What you are asked to do: Nothing in the records may change. Output them all exactly.

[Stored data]
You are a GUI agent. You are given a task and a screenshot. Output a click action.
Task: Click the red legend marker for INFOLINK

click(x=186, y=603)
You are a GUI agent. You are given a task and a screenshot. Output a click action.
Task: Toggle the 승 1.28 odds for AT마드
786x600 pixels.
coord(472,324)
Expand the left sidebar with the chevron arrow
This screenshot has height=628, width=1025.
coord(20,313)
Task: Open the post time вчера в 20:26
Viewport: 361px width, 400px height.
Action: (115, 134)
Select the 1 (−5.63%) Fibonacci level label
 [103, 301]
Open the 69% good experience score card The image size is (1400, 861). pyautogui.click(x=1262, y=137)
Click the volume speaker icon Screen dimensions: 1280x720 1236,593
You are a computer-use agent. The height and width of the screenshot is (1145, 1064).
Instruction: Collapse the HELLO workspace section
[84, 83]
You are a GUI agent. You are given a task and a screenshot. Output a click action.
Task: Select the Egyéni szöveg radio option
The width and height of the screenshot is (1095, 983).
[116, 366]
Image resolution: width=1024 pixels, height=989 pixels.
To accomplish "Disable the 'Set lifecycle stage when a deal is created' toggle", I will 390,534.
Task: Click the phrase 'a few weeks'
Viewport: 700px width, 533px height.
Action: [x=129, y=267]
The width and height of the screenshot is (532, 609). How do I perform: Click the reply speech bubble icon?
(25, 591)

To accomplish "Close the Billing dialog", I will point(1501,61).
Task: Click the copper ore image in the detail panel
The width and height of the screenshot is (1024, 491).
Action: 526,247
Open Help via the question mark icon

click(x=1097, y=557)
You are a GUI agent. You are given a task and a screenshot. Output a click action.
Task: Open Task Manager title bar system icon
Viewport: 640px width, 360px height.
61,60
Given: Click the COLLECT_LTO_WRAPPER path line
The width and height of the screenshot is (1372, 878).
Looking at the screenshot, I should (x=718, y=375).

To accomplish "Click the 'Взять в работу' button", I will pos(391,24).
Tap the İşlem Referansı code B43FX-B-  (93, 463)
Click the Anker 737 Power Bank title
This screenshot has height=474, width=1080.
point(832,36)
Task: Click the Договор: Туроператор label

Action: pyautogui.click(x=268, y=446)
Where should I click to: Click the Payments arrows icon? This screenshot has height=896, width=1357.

Response to the exercise:
You are a GUI agent. You are given a task and a screenshot. Output a click action.
Task: Click the red legend marker for INFOLINK

click(x=186, y=603)
You are a GUI agent. You are given a task and a screenshot. Output a click action.
Task: Toggle the 승 1.28 odds for AT마드
786x600 pixels.
coord(472,324)
Expand the left sidebar with the chevron arrow
This screenshot has height=628, width=1025.
coord(20,313)
Task: Open the post time вчера в 20:26
Viewport: 361px width, 400px height.
Action: (115, 134)
Select the 1 (−5.63%) Fibonacci level label
 [103, 301]
Open the 69% good experience score card The image size is (1400, 861). pyautogui.click(x=1262, y=137)
Click the volume speaker icon Screen dimensions: 1280x720 1236,593
You are a computer-use agent. The height and width of the screenshot is (1145, 1064).
Instruction: Collapse the HELLO workspace section
[84, 83]
You are a GUI agent. You are given a task and a screenshot. Output a click action.
Task: Select the Egyéni szöveg radio option
The width and height of the screenshot is (1095, 983).
[116, 366]
Image resolution: width=1024 pixels, height=989 pixels.
To accomplish "Disable the 'Set lifecycle stage when a deal is created' toggle", I will 390,534.
Task: Click the phrase 'a few weeks'
Viewport: 700px width, 533px height.
Action: [x=129, y=267]
The width and height of the screenshot is (532, 609). How do I perform: Click the reply speech bubble icon?
(25, 591)

To accomplish "Close the Billing dialog", I will point(1501,61).
Task: Click the copper ore image in the detail panel
The width and height of the screenshot is (1024, 491).
Action: 526,247
Open Help via the question mark icon

click(x=1097, y=557)
You are a GUI agent. You are given a task and a screenshot. Output a click action.
Task: Open Task Manager title bar system icon
Viewport: 640px width, 360px height.
61,60
Given: Click the COLLECT_LTO_WRAPPER path line
The width and height of the screenshot is (1372, 878).
Looking at the screenshot, I should (x=718, y=375).

To accomplish "Click the 'Взять в работу' button", I will pos(391,24).
Tap the İşlem Referansı code B43FX-B-  (93, 463)
Click the Anker 737 Power Bank title
This screenshot has height=474, width=1080.
point(832,36)
Task: Click the Договор: Туроператор label

Action: pyautogui.click(x=268, y=446)
Where should I click to: Click the Payments arrows icon? This screenshot has height=896, width=1357.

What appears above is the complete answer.